While some stakeholders are eager for dramatic changes to Rule 26(b)(5), not all share that view. Some comments commend the Advisory Committee’s measured approach preserving the status quo with respect to Rule 26(b)(5). See, e.g., Comments, at 307-10, 473-80, 621-627. Generally, two concerns seem to underly their desire to keep the rule as-is. First, the concern is that without document-by-document logging, it would be difficult to evaluate the appropriateness of the privilege asserted. In their view, over-designation of “privileged” documents is already a problem—and it would only be exacerbated in the absence of document-by-document privilege logs. The second concern is that alternative logging methods, such as categorical logs, would enable bad actors to hide information.

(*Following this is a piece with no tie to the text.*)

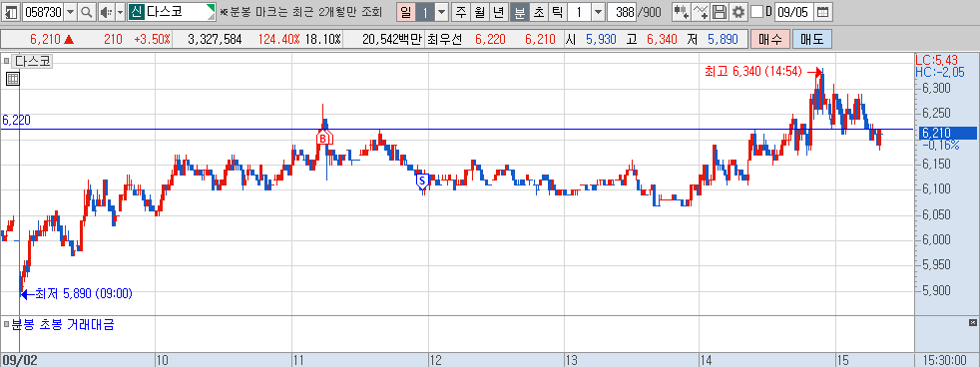Click the data grid icon below 다스코 label
The image size is (980, 367).
[13, 79]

Proposed Amendments Potentially Take Effect December 2025 

Following public comment, the Advisory Committee on Civil Rules met on April 9, 2024, to consider the proposed amendments and comments. Admin. Off. of U.S. Cts., Report of the Advisory Committee on Civil Rules, p. 1 (May 2024). The Committee voted to recommend for final approval the proposed amendments as published with minor changes to the committee notes to shorten them and “avoid[] taking positions on many of the issues raised by participants in the public comment process.” Id. at 2, 5, 7, 12. Specifically, the post-public-comment revisions to the Committee Notes included deleting any mention of particular logging methods (e.g., “document-by-document,” “categorical”), as well as removing references to over-designation of responsive materials.  Id. at 7-8.

The proposed amendments then moved to the Standing Committee for consideration. At a meeting on June 4, 2024, the Standing Committee unanimously approved the Advisory Committee’s recommendations as to the amendments to Rules 16 and 26. Admin. Off. of U.S. Cts., Standing Committee Report to the Judicial Conference, p. 11 (Sept. 2024). Now, the proposed rules move forward to the Judicial Conference for consideration, after which they must be approved by the Supreme Court and passed into law by Congress. At the earliest, the proposed amendments to Rules 16 and 26 (or some modified version thereof) would go into effect on December 1, 2025. Admin. Off. of U.S. Cts., Pending Rules and Forms Amendments.


Cory C. Bell is a partner in Finnegan, Henderson, Farabow, Garrett & Dunner LLP’s Boston office and leads Finnegan’s Patent Trial and Appeal Board (PTAB) trials section. Cory focuses on post-grant practice, patent prosecution management, client counseling, and litigation with an emphasis on computer and electronic technologies. He works with emerging and high-technology companies in various electrical sciences.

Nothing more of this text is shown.